TO DO –
Count how many lines in the rows below contain the word "marker". Give only the number.

__________

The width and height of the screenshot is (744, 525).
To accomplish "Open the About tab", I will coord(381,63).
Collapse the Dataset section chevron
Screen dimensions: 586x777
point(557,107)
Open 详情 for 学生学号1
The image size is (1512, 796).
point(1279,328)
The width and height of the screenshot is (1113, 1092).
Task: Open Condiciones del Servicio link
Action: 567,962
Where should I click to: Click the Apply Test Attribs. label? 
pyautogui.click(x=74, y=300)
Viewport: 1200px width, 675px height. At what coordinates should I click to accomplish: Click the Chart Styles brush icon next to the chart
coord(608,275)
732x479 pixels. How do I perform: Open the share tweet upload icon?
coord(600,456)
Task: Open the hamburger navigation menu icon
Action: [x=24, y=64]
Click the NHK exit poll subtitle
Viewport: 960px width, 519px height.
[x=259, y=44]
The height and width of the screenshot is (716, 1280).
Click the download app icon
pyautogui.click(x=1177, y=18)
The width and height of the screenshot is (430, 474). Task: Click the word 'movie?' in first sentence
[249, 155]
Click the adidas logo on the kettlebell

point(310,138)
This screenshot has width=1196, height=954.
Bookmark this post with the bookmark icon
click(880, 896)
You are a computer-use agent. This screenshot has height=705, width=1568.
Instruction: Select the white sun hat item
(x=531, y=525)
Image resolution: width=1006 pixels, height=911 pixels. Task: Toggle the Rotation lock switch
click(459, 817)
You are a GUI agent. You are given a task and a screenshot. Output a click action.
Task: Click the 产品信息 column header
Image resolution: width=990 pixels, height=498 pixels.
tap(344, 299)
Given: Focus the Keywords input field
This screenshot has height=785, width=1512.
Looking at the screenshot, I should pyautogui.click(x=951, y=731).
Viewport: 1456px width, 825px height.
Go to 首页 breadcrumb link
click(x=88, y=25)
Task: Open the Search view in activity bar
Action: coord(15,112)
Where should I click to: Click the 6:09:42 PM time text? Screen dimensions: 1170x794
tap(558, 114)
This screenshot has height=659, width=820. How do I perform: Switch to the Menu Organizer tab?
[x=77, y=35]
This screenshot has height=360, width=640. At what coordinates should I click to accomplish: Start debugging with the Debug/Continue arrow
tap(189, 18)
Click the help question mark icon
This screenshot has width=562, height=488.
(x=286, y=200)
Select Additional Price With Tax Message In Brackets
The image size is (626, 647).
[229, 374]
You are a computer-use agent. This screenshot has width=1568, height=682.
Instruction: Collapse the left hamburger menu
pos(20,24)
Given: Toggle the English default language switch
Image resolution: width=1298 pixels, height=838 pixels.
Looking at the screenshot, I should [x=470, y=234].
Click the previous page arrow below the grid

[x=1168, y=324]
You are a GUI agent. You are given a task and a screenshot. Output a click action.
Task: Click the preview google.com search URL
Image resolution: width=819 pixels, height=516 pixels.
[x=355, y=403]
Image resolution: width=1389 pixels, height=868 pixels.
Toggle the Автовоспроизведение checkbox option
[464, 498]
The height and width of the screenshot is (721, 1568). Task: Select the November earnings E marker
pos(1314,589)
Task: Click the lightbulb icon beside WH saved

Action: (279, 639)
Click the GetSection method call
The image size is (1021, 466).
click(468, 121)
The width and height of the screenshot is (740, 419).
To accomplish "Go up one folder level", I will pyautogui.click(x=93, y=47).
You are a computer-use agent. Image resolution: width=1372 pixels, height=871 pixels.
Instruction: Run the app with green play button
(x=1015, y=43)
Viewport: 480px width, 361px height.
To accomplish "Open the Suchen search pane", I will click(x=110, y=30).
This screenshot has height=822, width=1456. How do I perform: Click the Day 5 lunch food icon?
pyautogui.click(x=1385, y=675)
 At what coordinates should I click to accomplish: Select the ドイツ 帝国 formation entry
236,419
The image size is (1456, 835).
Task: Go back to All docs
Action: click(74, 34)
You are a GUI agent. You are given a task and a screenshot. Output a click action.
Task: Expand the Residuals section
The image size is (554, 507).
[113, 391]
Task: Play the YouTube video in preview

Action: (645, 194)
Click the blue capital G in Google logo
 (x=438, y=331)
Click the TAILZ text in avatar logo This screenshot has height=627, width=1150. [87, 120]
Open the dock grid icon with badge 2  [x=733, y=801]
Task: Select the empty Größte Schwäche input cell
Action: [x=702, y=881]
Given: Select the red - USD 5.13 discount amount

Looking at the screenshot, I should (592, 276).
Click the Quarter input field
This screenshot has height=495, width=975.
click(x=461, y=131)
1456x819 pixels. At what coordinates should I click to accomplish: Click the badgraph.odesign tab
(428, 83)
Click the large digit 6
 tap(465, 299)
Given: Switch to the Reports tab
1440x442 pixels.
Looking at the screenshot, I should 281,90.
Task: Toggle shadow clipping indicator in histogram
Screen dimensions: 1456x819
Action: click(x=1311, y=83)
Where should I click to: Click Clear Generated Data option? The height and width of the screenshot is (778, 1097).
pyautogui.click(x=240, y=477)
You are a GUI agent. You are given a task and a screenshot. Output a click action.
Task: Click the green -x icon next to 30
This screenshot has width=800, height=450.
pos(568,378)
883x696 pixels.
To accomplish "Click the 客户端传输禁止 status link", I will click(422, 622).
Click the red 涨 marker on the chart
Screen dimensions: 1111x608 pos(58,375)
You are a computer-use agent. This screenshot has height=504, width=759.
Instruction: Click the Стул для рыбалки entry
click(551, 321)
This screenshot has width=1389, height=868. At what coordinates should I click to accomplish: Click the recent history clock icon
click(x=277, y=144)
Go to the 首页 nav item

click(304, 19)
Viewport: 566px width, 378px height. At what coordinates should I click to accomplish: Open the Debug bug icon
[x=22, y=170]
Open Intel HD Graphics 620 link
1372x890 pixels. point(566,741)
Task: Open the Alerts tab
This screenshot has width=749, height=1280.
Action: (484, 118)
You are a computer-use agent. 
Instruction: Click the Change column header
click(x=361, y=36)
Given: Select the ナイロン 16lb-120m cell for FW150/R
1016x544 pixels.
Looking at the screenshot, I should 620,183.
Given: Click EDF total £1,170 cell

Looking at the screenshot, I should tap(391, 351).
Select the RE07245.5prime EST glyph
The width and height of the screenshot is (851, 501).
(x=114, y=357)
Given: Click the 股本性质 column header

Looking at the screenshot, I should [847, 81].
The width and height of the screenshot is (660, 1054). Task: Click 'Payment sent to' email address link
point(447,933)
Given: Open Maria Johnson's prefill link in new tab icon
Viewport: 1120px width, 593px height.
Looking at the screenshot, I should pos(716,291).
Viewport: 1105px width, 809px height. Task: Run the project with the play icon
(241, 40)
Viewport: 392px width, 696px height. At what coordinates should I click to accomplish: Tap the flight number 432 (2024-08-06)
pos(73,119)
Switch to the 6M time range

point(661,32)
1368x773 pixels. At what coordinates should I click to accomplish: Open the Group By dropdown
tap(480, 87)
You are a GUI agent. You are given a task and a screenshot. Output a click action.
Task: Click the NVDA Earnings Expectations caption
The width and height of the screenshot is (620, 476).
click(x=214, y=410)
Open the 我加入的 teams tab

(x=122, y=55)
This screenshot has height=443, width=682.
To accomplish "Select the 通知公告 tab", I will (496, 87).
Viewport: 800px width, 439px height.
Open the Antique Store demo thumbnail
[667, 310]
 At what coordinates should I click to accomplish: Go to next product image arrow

__________

WRITTEN RESPONSE –
2